## [Assignment]
In the copy, include exactly the lines from the one with "fingering (711, 351)" through the end of the data and no others, both ends kept, with every picture left out.

Source records
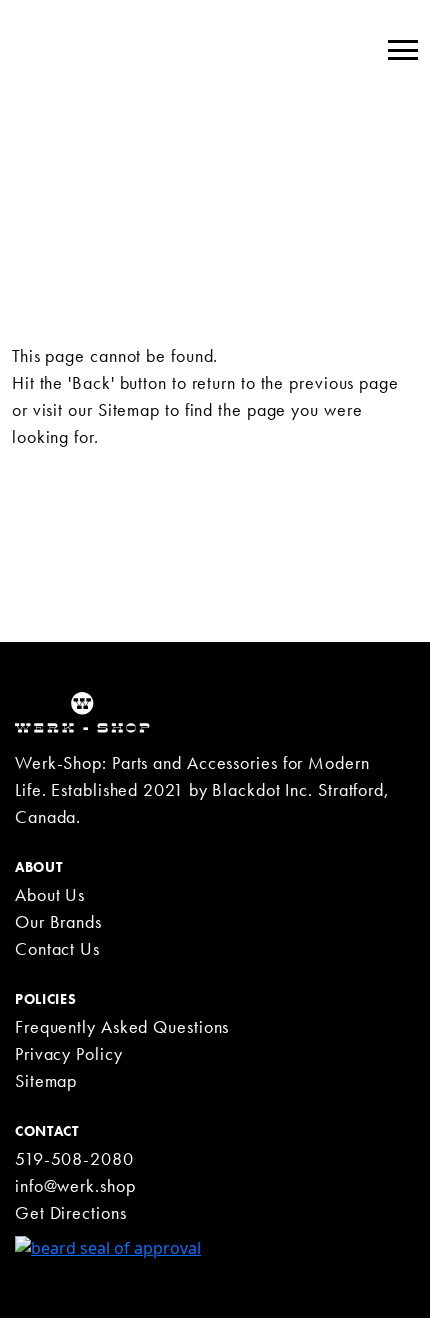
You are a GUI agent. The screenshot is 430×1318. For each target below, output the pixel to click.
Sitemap (129, 409)
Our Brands (58, 921)
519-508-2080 (74, 1158)
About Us (50, 894)
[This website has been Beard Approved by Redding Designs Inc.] (108, 1246)
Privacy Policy (69, 1053)
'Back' (91, 382)
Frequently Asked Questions (122, 1026)
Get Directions (71, 1212)
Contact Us (57, 948)
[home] (82, 711)
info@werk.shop (75, 1185)
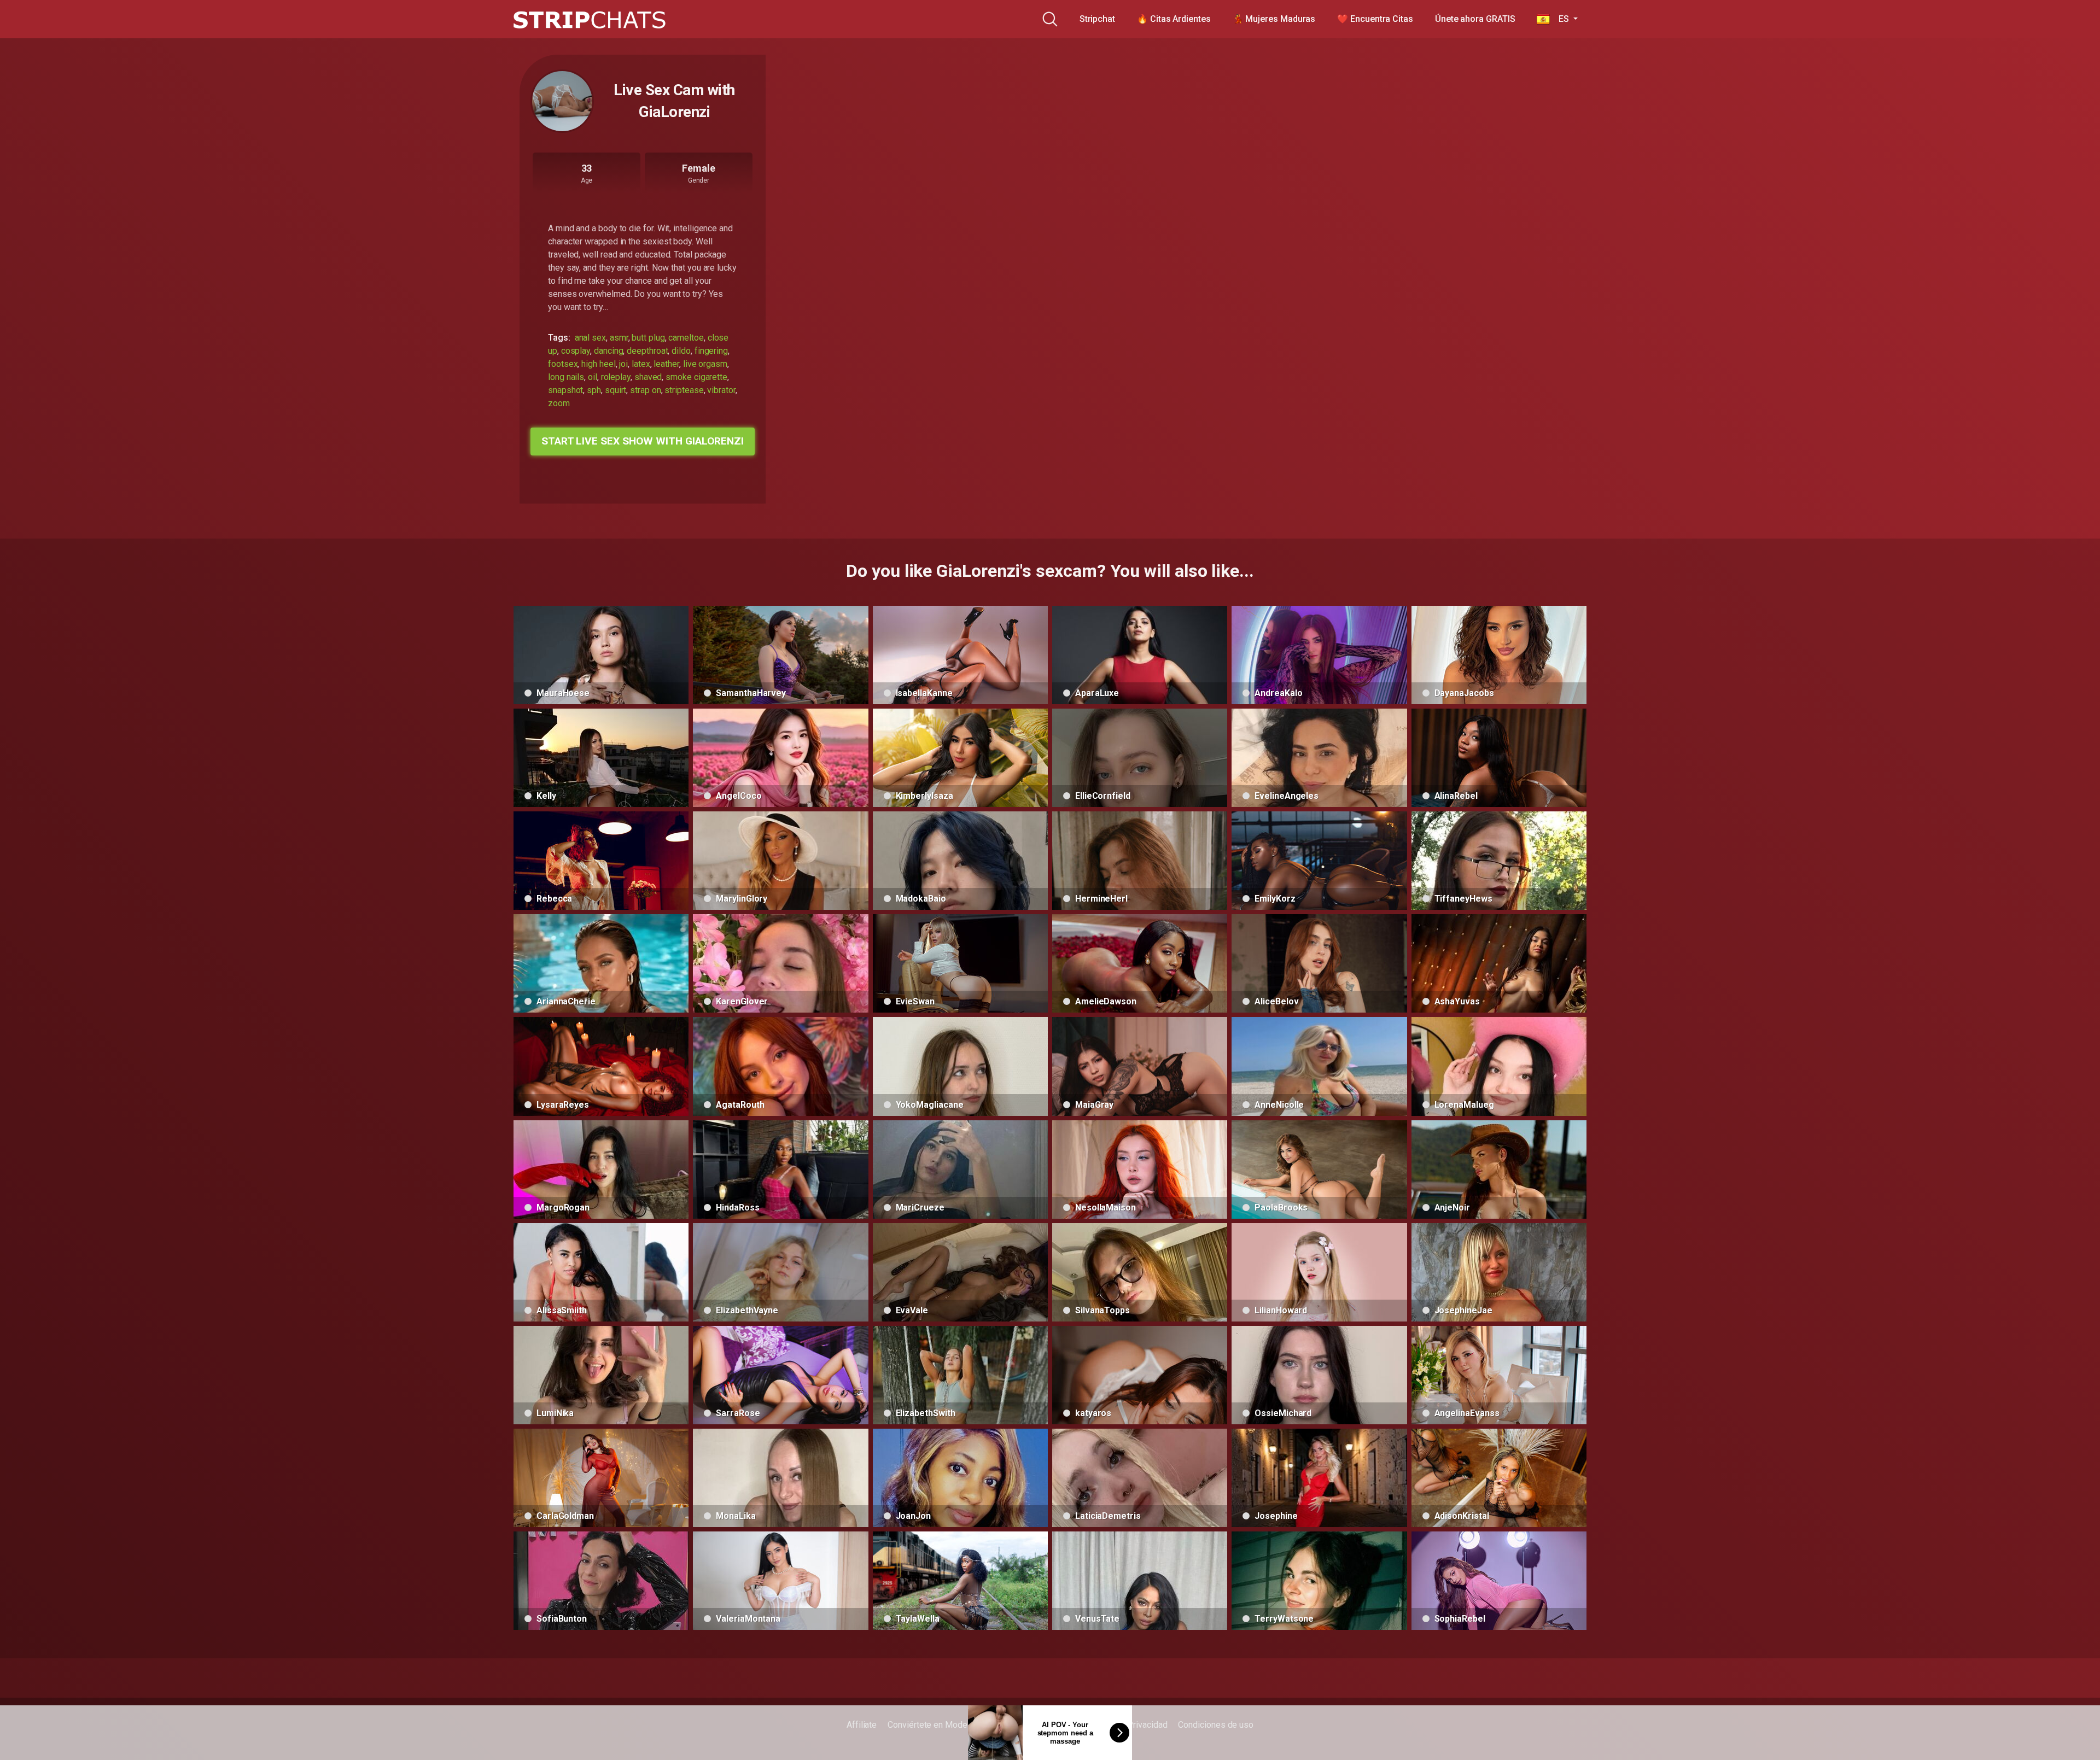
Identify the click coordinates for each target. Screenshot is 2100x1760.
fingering (711, 351)
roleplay (616, 377)
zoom (559, 403)
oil (592, 377)
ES (1560, 19)
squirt (616, 390)
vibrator (721, 390)
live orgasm (705, 364)
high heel (598, 364)
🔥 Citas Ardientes (1174, 19)
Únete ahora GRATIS (1475, 19)
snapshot (565, 390)
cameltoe (685, 337)
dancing (608, 351)
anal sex (590, 337)
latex (641, 364)
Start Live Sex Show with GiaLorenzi (642, 441)
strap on (645, 390)
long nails (566, 377)
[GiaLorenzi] (562, 101)
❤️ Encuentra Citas (1375, 19)
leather (666, 364)
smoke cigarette (696, 377)
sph (594, 390)
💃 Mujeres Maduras (1274, 19)
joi (623, 364)
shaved (648, 377)
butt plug (648, 337)
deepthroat (647, 351)
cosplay (575, 351)
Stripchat (1097, 19)
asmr (619, 337)
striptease (683, 390)
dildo (681, 351)
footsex (563, 364)
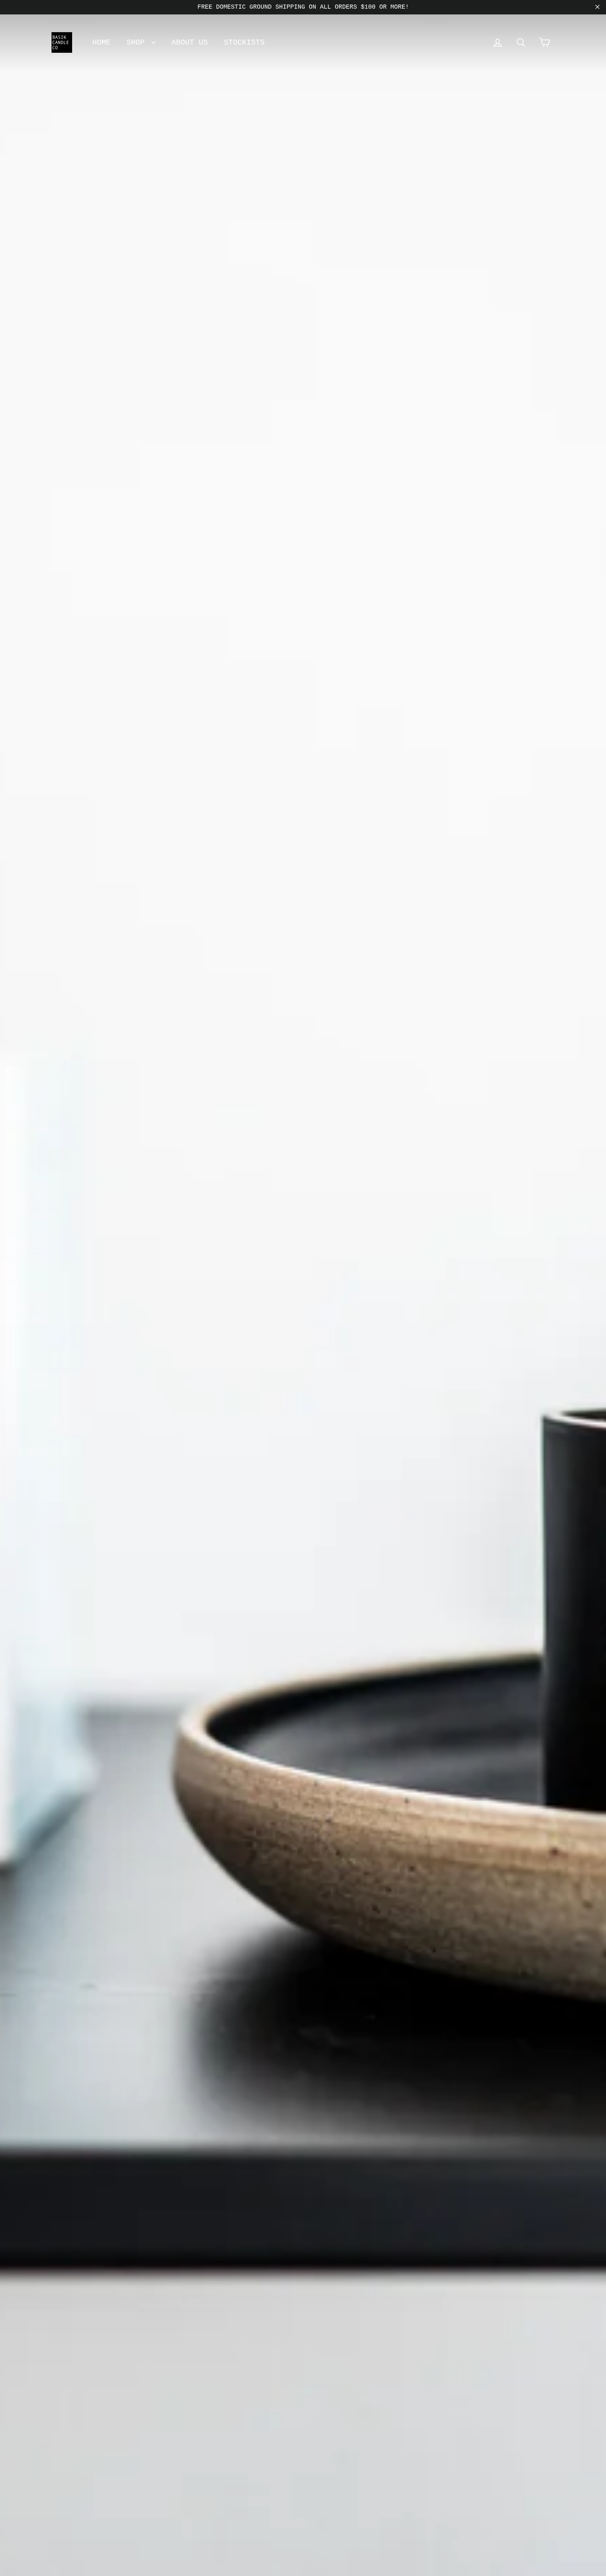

## [Solution to this exercise]
fingering (711, 351)
roleplay (616, 377)
zoom (559, 403)
oil (592, 377)
ES (1560, 19)
squirt (616, 390)
vibrator (721, 390)
live orgasm (705, 364)
high heel (598, 364)
🔥 Citas Ardientes (1174, 19)
Únete ahora GRATIS (1475, 19)
snapshot (565, 390)
cameltoe (685, 337)
dancing (608, 351)
anal sex (590, 337)
latex (641, 364)
Start Live Sex Show with GiaLorenzi (642, 441)
strap on (645, 390)
long nails (566, 377)
[GiaLorenzi] (562, 101)
❤️ Encuentra Citas (1375, 19)
leather (666, 364)
smoke cigarette (696, 377)
sph (594, 390)
💃 Mujeres Maduras (1274, 19)
joi (623, 364)
shaved (648, 377)
butt plug (648, 337)
deepthroat (647, 351)
cosplay (575, 351)
Stripchat (1097, 19)
asmr (619, 337)
striptease (683, 390)
dildo (681, 351)
footsex (563, 364)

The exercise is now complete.